# [Document section]
Did you use extra space?
A straight forward solution using O(mn) space is probably a bad idea.
A simple improvement uses O(m + n) space, but still not the best solution.

Could you devise a constant space solution?

Analysis:

The solution using O(mn) space is easy, create another flag matrix for each position.

The solution using O(m+n), create two arrays to store specific row and column zero info.

The solution using constant space need us to multiplex use the matrix itself.

Steps:

1. Determine the first row and column is 0 or not.

2. Use matrix first row and column to store 0 information

3. Set matrix 0 according to the first row and column

4. Set first row and column to 0, according to step 1.

Java

public void setZeroes(int[][] matrix) {
        // IMPORTANT: Please reset any member data you declared, as
        // the same Solution instance will be reused for each test case.

# [Material for this exercise]

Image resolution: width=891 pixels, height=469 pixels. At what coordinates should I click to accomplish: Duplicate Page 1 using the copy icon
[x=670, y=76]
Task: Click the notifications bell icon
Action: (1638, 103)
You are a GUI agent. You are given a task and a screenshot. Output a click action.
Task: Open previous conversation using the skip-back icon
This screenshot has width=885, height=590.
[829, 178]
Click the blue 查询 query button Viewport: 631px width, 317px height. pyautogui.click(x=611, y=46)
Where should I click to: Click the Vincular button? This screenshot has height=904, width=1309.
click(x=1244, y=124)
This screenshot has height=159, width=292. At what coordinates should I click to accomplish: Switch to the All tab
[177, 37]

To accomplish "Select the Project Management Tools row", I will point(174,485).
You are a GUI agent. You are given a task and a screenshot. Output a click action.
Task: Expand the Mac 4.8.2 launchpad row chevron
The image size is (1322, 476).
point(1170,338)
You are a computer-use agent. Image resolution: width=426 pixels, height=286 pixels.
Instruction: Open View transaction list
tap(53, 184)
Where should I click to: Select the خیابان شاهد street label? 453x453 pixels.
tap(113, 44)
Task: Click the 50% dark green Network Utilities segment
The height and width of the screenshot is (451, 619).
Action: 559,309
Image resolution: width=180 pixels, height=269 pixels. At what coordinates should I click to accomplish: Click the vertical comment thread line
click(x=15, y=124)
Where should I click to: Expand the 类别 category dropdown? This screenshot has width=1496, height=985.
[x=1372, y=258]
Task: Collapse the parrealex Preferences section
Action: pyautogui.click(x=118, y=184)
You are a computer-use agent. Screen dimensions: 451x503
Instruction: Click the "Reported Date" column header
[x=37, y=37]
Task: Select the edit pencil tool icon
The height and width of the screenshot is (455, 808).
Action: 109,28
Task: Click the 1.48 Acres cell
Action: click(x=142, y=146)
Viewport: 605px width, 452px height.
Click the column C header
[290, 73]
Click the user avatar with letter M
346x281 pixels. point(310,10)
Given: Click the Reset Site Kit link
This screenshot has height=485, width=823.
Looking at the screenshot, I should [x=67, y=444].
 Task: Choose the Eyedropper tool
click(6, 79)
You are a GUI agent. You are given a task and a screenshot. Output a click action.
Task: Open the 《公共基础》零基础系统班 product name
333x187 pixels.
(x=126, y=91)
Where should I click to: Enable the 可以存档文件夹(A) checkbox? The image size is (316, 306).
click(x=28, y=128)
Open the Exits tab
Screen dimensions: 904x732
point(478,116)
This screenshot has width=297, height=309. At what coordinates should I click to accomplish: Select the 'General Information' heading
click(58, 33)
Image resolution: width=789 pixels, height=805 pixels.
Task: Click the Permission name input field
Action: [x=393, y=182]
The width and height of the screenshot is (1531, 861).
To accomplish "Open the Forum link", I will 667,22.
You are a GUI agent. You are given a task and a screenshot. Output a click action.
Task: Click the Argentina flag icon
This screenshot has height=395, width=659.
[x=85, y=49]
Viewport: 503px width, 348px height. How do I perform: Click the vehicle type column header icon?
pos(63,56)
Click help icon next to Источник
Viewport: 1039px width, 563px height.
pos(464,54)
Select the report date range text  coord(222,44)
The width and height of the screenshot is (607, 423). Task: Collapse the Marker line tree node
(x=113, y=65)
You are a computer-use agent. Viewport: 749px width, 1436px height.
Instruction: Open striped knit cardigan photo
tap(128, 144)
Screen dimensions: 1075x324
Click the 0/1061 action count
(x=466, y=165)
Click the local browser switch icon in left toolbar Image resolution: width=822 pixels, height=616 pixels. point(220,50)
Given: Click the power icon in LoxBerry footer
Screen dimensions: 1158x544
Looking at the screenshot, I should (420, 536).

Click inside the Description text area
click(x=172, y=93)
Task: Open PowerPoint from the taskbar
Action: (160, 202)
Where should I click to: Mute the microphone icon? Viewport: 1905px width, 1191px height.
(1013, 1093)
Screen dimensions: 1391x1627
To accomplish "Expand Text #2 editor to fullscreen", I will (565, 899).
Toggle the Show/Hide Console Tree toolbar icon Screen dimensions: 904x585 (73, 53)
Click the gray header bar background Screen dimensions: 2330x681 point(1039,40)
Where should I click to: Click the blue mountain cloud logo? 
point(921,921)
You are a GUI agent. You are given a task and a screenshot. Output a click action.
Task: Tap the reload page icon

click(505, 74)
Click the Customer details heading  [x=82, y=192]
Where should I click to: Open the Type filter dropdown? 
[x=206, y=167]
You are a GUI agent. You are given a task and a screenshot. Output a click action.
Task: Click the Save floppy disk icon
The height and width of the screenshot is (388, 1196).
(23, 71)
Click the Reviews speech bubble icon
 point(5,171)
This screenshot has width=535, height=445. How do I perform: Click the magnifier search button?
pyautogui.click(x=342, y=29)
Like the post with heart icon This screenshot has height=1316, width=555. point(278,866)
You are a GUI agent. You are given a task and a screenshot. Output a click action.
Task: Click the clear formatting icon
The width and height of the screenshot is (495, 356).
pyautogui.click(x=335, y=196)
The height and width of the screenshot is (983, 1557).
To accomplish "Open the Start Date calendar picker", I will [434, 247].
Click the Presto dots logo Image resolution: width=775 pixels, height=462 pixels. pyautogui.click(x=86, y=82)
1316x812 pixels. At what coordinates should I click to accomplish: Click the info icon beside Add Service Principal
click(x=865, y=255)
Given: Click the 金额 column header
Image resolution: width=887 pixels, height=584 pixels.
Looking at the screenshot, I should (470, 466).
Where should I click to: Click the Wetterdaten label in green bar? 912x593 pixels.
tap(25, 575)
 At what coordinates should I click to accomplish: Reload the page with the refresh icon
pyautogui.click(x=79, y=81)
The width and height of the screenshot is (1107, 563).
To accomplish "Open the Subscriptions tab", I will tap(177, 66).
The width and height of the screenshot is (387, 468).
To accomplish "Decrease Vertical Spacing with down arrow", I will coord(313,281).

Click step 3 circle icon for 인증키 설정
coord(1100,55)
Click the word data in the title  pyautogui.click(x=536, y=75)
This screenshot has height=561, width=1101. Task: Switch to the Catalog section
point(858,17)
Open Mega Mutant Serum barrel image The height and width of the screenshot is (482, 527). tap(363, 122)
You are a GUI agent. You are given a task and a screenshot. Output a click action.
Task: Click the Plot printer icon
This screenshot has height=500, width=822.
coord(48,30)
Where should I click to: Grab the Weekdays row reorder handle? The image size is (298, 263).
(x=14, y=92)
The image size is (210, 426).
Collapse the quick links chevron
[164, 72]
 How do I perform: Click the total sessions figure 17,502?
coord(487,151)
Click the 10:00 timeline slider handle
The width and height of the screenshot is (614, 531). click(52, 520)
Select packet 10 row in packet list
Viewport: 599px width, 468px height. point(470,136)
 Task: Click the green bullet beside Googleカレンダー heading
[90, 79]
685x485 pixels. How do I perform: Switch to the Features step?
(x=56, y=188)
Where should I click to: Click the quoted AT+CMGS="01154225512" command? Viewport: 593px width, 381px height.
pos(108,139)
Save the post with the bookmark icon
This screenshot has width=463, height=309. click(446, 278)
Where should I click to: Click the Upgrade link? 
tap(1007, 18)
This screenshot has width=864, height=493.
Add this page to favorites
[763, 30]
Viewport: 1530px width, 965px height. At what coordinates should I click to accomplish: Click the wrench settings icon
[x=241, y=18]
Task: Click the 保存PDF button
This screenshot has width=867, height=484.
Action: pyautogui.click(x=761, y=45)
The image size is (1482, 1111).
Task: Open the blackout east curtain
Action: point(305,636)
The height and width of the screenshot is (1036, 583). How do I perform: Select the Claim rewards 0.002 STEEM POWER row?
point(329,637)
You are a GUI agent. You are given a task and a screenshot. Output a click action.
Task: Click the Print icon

# [Challenge 1]
Answer these about the text on zeroing a matrix:
(a) How much space does the simple improvement use?
(b) What does the O(m+n) solution create to hold zero information?
(c) In what programming language is the code written?
# [Challenge 2]
Can you output, character for character, the stretch of the records from their first line through the line containing "Action: click(x=142, y=146)", including both of those lines, and nothing else?
The text and the records are unrelated material.

# [Correct result 1]
(a) O(m + n) space.
(b) Two arrays that store specific row and column zero info.
(c) Java.

# [Correct result 2]
Image resolution: width=891 pixels, height=469 pixels. At what coordinates should I click to accomplish: Duplicate Page 1 using the copy icon
[x=670, y=76]
Task: Click the notifications bell icon
Action: (1638, 103)
You are a GUI agent. You are given a task and a screenshot. Output a click action.
Task: Open previous conversation using the skip-back icon
This screenshot has width=885, height=590.
[829, 178]
Click the blue 查询 query button Viewport: 631px width, 317px height. pyautogui.click(x=611, y=46)
Where should I click to: Click the Vincular button? This screenshot has height=904, width=1309.
click(x=1244, y=124)
This screenshot has height=159, width=292. At what coordinates should I click to accomplish: Switch to the All tab
[177, 37]

To accomplish "Select the Project Management Tools row", I will point(174,485).
You are a GUI agent. You are given a task and a screenshot. Output a click action.
Task: Expand the Mac 4.8.2 launchpad row chevron
The image size is (1322, 476).
point(1170,338)
You are a computer-use agent. Image resolution: width=426 pixels, height=286 pixels.
Instruction: Open View transaction list
tap(53, 184)
Where should I click to: Select the خیابان شاهد street label? 453x453 pixels.
tap(113, 44)
Task: Click the 50% dark green Network Utilities segment
The height and width of the screenshot is (451, 619).
Action: 559,309
Image resolution: width=180 pixels, height=269 pixels. At what coordinates should I click to accomplish: Click the vertical comment thread line
click(x=15, y=124)
Where should I click to: Expand the 类别 category dropdown? This screenshot has width=1496, height=985.
[x=1372, y=258]
Task: Collapse the parrealex Preferences section
Action: pyautogui.click(x=118, y=184)
You are a computer-use agent. Screen dimensions: 451x503
Instruction: Click the "Reported Date" column header
[x=37, y=37]
Task: Select the edit pencil tool icon
The height and width of the screenshot is (455, 808).
Action: 109,28
Task: Click the 1.48 Acres cell
Action: click(x=142, y=146)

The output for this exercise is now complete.